Kernel Density Estimation for Random Variables with Bounded Support — The Transformation Trick

Something that has bothered me since I started using kernel density estimators in place of histograms1 is that I didn't see a natural way to deal with random variables with finite support. For example, if you're looking at the distribution of accuracy rates for some procedure, you know, a priori, that you can't get negative accuracy rates, or accuracy rates greater than 1 (if only!). Thus, the support of this random variable lies on \([0, 1]\), and any guess at the density function should also have support on \([0, 1]\).

The kernels used with kernel density estimators generally have support on the entire real line, so there's no way to use them 'out of the box' without getting non-meaningful values for parts of your estimator. If all you care about is the general shape of the density, that might not be a problem. But if you're really interested in capturing the exact shape, it is a problem.

To take the simplest example, suppose your data are generated from the uniform distribution on \([0, 1]\). In that case, we know the density function only has support on \([0, 1]\). But our naive kernel density estimator doesn't:

It more or less gets the shape right. But since it doesn't know it shouldn't bleed over the 'edges' at \(x = 0\) and \(x = 1\), it will always have a bias as these edges.

There are, I now know, numerous ways to get around this. My current favorite, which I learned about from here2 after reading about the idea here, makes clever use of transformations of random variables.

Suppose we have a random variable with finite support. Call this random variable \(X\). We know that using the vanilla kernel density estimator will not work for this random variable. But if we could deal with a transformed random variable \(Y = g(X)\) that does take its support on the entire real line, and if the transformation \(g\) is invertible, we can recover an estimator for the density of \(X\) by first transforming our data with \(g\), getting a kernel estimator for \(Y = g(X)\), and then inverting the transformation.

To see how, recall that if \(X\) has density \(f_{X}\) and \(Y\) has density \(f_{Y}\) and \(Y = g(X)\) with \(g\) strictly monotonic so that we can invert it, then their densities are related by

\[ f_{Y}(y) = \frac{f_{X}(x)}{|g'(x)|}\bigg|_{x = g^{-1}(y)}\]

going one way and

\[f_{X}(x) = \left.\frac{f_{Y}(y)}{\left|\frac{d}{dy} \, g^{-1}(y)\right|} \right|_{y = g(x)}\]

going the other way.

But we have a way to get a guess at \(f_{Y}(y)\): we can just use a kernel density estimator since we've chosen \(g\) to give \(Y\) support on the entire real line. If we replace \(f_{Y}(y)\) with this estimator, we get an estimator for \(f_{X}(x)\),

\[\hat{f}_{X}(x) = \left.\frac{\hat{f}_{Y}(y)}{\left|\frac{d}{dy} \, g^{-1}(y)\right|} \right|_{y = g(x)}.\]

And that's that.

To be a bit more concrete, suppose again that \(X\) is uniform on \([0, 1]\). Then we need a transformation that maps us from \([0, 1]\) to \(\mathbb{R}\)3. A convenient one to use is the \(\text{logit}\) function,

\[ \text{logit}(x) = \log \frac{x}{1-x}.\]
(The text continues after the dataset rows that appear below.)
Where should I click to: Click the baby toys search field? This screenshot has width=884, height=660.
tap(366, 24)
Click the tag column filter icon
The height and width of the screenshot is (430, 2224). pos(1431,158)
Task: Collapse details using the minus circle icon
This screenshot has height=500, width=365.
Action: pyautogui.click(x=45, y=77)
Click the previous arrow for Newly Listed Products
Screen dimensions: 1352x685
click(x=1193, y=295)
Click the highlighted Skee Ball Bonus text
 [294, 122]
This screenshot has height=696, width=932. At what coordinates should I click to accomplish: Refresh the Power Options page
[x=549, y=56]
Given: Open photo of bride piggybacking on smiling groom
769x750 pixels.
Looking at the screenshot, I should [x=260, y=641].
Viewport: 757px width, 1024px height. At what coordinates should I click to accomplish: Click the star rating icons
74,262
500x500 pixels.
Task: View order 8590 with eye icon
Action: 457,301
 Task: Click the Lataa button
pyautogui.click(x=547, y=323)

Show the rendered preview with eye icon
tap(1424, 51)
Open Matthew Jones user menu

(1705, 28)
Inspection of this function shows that it takes \((0, 1)\) to \(\mathbb{R}\), and is invertible with inverse

\[\text{logit}^{-1}(x) = \text{logistic}(x) = \frac{e^{x}}{1 + e^{x}}.\]

Computing a derivative and plugging in, we see that

\[ \hat{f}_{X}(x) = \frac{\hat{f}_{Y}(\text{logit}(x))}{x(1-x)}. \]

Since \(\hat{f}_{Y}(y)\) is the sum of a bunch of kernel functions, it's like we placed a different kernel function at each point \(x\). This gives us a much better estimate at the density:

We still run into problems at the boundaries (infinities are hard), but we do a much better job of getting the shape (the flatness) of the density correct.

We can of course pull this trick for random variables with support on, say, \([0, \infty)\). In this case, we use \(g(x) = \log(x)\), and we get

\[ \hat{f}_{X}(x) = \frac{\hat{f}_{Y}(\text{log}(x))}{x}. \]

For example, we can use this if \(X\) is exponentially distributed:

Again, we do a much better job of capturing the true shape of the density, especially near its 'edge' at \(x = 0\).

  1. And you generally should.

  2. As with most of the cool things about statistics I know, I learned this from Cosma Shalizi. Hopefully he won't mind that I'm answering his homework problem on the inter webs.

  3. Technically, we'll use a transformation that maps us from \((0, 1)\) (the open interval) to \(\mathbb{R}\). In theory, since \(X = 0\) and \(X = 1\) occur with measure zero, this isn't a problem. In practice, we'll have to be careful how we deal with any \(1.0\) and \(0.0\)s that show up in our data set.